» TASK DESCRIPTION
Format the items below as a numbered list, leaving out blank lines.

» DATA SECTION
________
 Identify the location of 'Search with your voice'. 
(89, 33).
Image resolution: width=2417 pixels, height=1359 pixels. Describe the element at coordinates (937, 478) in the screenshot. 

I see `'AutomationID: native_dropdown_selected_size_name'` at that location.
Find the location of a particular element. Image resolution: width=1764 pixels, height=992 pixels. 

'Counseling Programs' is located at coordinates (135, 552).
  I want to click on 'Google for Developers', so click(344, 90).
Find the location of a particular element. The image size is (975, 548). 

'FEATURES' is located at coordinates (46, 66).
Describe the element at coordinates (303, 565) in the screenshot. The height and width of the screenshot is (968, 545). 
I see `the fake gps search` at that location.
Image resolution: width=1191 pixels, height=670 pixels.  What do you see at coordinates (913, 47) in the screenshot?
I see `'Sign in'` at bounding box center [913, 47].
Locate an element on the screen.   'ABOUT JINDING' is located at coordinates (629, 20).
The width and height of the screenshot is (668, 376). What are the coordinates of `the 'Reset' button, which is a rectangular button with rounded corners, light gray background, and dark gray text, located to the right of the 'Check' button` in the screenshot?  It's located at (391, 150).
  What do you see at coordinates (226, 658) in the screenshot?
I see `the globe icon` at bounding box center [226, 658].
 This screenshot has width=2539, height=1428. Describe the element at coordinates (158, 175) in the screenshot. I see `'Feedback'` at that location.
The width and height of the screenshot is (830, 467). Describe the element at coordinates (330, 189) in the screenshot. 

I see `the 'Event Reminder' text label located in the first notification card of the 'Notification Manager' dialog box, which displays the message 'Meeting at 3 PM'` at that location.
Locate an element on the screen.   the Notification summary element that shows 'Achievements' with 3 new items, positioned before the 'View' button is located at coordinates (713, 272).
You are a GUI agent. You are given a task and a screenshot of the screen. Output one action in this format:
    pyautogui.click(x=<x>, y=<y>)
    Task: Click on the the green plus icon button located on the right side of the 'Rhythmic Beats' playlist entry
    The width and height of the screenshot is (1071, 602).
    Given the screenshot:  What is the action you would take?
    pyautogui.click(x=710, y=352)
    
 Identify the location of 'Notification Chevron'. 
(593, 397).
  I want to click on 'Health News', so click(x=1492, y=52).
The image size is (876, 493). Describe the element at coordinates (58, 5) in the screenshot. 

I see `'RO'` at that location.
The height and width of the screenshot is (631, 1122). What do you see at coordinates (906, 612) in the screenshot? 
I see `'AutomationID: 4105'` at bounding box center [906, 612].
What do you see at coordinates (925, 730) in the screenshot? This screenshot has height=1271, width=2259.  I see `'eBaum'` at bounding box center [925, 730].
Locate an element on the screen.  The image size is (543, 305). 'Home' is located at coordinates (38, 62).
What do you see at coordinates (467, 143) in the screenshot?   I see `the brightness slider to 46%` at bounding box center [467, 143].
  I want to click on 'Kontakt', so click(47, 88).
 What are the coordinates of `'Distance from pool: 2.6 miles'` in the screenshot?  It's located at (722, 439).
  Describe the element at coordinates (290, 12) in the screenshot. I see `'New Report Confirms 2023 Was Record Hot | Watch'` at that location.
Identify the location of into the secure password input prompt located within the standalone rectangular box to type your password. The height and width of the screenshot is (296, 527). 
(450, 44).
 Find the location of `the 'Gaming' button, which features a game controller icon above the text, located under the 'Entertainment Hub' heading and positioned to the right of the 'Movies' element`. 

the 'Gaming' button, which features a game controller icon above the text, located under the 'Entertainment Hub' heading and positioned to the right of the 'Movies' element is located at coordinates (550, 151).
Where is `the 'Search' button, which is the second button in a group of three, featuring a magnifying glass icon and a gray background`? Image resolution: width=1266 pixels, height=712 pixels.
________
» TASK ANSWER
1.  Identify the location of 'Search with your voice'. 
2. (89, 33).
3. Image resolution: width=2417 pixels, height=1359 pixels. Describe the element at coordinates (937, 478) in the screenshot. 
4. I see `'AutomationID: native_dropdown_selected_size_name'` at that location.
5. Find the location of a particular element. Image resolution: width=1764 pixels, height=992 pixels. 
6. 'Counseling Programs' is located at coordinates (135, 552).
7.   I want to click on 'Google for Developers', so click(344, 90).
8. Find the location of a particular element. The image size is (975, 548). 
9. 'FEATURES' is located at coordinates (46, 66).
10. Describe the element at coordinates (303, 565) in the screenshot. The height and width of the screenshot is (968, 545). 
11. I see `the fake gps search` at that location.
12. Image resolution: width=1191 pixels, height=670 pixels.  What do you see at coordinates (913, 47) in the screenshot?
13. I see `'Sign in'` at bounding box center [913, 47].
14. Locate an element on the screen.   'ABOUT JINDING' is located at coordinates (629, 20).
15. The width and height of the screenshot is (668, 376). What are the coordinates of `the 'Reset' button, which is a rectangular button with rounded corners, light gray background, and dark gray text, located to the right of the 'Check' button` in the screenshot?  It's located at (391, 150).
16.   What do you see at coordinates (226, 658) in the screenshot?
17. I see `the globe icon` at bounding box center [226, 658].
18.  This screenshot has width=2539, height=1428. Describe the element at coordinates (158, 175) in the screenshot. I see `'Feedback'` at that location.
19. The width and height of the screenshot is (830, 467). Describe the element at coordinates (330, 189) in the screenshot. 
20. I see `the 'Event Reminder' text label located in the first notification card of the 'Notification Manager' dialog box, which displays the message 'Meeting at 3 PM'` at that location.
21. Locate an element on the screen.   the Notification summary element that shows 'Achievements' with 3 new items, positioned before the 'View' button is located at coordinates (713, 272).
22. You are a GUI agent. You are given a task and a screenshot of the screen. Output one action in this format:
23.     pyautogui.click(x=<x>, y=<y>)
24.     Task: Click on the the green plus icon button located on the right side of the 'Rhythmic Beats' playlist entry
25.     The width and height of the screenshot is (1071, 602).
26.     Given the screenshot:  What is the action you would take?
27.     pyautogui.click(x=710, y=352)
28.  Identify the location of 'Notification Chevron'. 
29. (593, 397).
30.   I want to click on 'Health News', so click(x=1492, y=52).
31. The image size is (876, 493). Describe the element at coordinates (58, 5) in the screenshot. 
32. I see `'RO'` at that location.
33. The height and width of the screenshot is (631, 1122). What do you see at coordinates (906, 612) in the screenshot? 
34. I see `'AutomationID: 4105'` at bounding box center [906, 612].
35. What do you see at coordinates (925, 730) in the screenshot? This screenshot has height=1271, width=2259.  I see `'eBaum'` at bounding box center [925, 730].
36. Locate an element on the screen.  The image size is (543, 305). 'Home' is located at coordinates (38, 62).
37. What do you see at coordinates (467, 143) in the screenshot?   I see `the brightness slider to 46%` at bounding box center [467, 143].
38.   I want to click on 'Kontakt', so click(47, 88).
39.  What are the coordinates of `'Distance from pool: 2.6 miles'` in the screenshot?  It's located at (722, 439).
40.   Describe the element at coordinates (290, 12) in the screenshot. I see `'New Report Confirms 2023 Was Record Hot | Watch'` at that location.
41. Identify the location of into the secure password input prompt located within the standalone rectangular box to type your password. The height and width of the screenshot is (296, 527). 
42. (450, 44).
43.  Find the location of `the 'Gaming' button, which features a game controller icon above the text, located under the 'Entertainment Hub' heading and positioned to the right of the 'Movies' element`. 
44. the 'Gaming' button, which features a game controller icon above the text, located under the 'Entertainment Hub' heading and positioned to the right of the 'Movies' element is located at coordinates (550, 151).
45. Where is `the 'Search' button, which is the second button in a group of three, featuring a magnifying glass icon and a gray background`? Image resolution: width=1266 pixels, height=712 pixels.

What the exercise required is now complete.